Customer Rating:      Summary: 1964 Bette Davis, Susan Hayward, Mike Connors & Joey Heatherton Comment: Mrs. Geraldine Hayden (Bette Davis) is the epitome of a domineering wealthy matriarch of her family: middle-age adult daughter, sculptress, Valerie Hayden Miller (Susan Hayward); 15yo. granddaughter, Danielle (Danny) Valerie Hayden (Joey Heatherton); son-in-law, war hero, Major Luke Miller (Mike Connors).
After her teenage granddaughter, Danny, is arrested for stabbing to death her daughter Valerie's (Hayward's) most recent lover, Mrs. Hayden's (Davis') unsuccessful, drunkard ex-son-in-law, Luke (Connors), reflects back upon his failed marriage to Danny's successful sculptress mother. Stereotypical of the neo-psychoanalytical 1960's, this Harold Robbins story follows Luke's trend of introspective thoughts through the thread of events that built up to the family's tragedy. Thus, although the story is primarily about three women's relationships, it's written by a man & conveyed through the perspective of a man who believed being successful was being the bread-winner of "his" family. The generation & social contexts of gender bias in this story's slip is showing.
By now, it's no secret that these sorted details were based, by Robbins, as a fiction, upon the real-life story of the murder of Johnny Stompanato. That name might not ring a bell to those younger than me. Nor would the so called "Cheryl Crane murder scandal."
Six years prior to Robbins' 'novel' being played out as a script, Hollywood's own lady with the legendary legs that were insured by Lloyd's of London, Lana Turner, lived out her daughter Cheryl's arrest for stabbing to death Turner's lover (Stompanato). The deadly deed was done in the bedroom of Lana Turner's Beverly Hills mansion.

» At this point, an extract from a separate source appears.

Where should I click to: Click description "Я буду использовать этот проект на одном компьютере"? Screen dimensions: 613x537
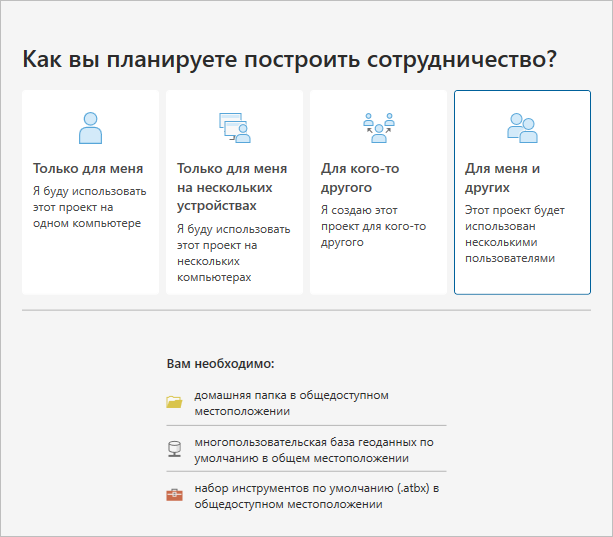[x=90, y=207]
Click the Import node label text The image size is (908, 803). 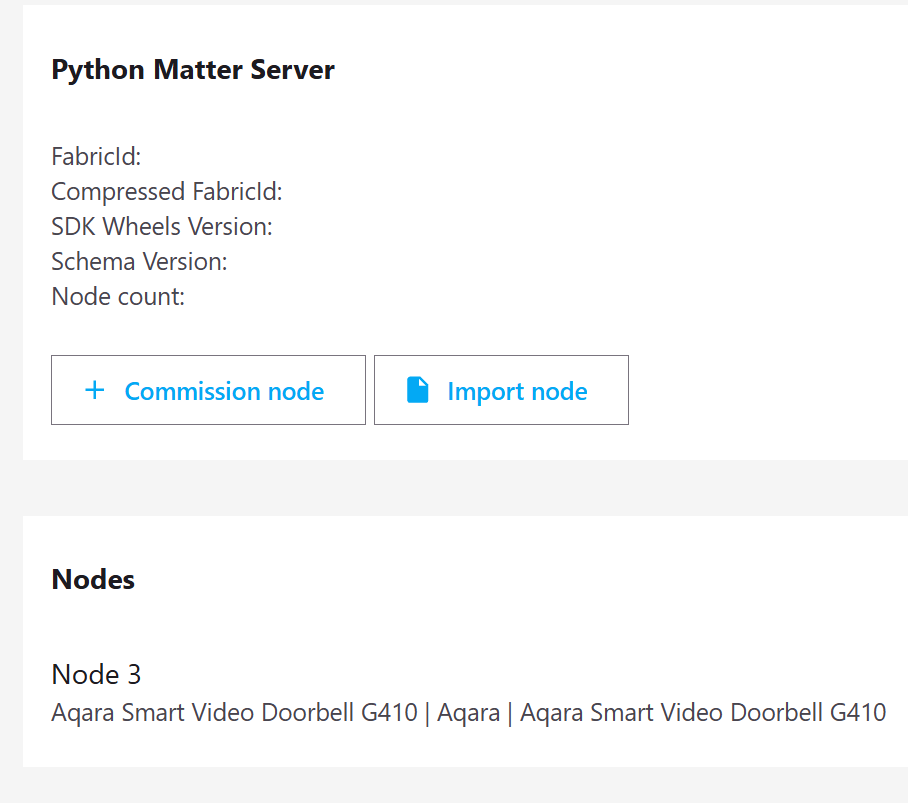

Even though Mrs. Geraldine Hayden becomes Robbins' victim of yet another 60's psychoanalytic stereotype, mother blame, Bette Davis easily commands the lead even though it was meant for Susan Hayward's character. Davis starred in 2 other major motion pictures in the same year, 1964: "Dead Ringer" & "Hush, Hush Sweet Charlotte." Both were terrific achievememts. Davis kept making films until the year of her death at the age of 81 (1989). She also never stopped making major public television appearances. Davis said she wouldn't quit working 'as long as she still had high heels & a makeup case'. Lucky for us she kept her word.
Even though the script was lousy & Hayward verbally assaulted Davis on the set, Davis managed to salvage the movie with her professional prowess. In the final filming, Davis' matriarch came out as she lobbied director Edward Dmytryk for her to be. Davis also tried to arrange a meeting with Hayward to reconcile their differences; but, Hayward wouldn't have it.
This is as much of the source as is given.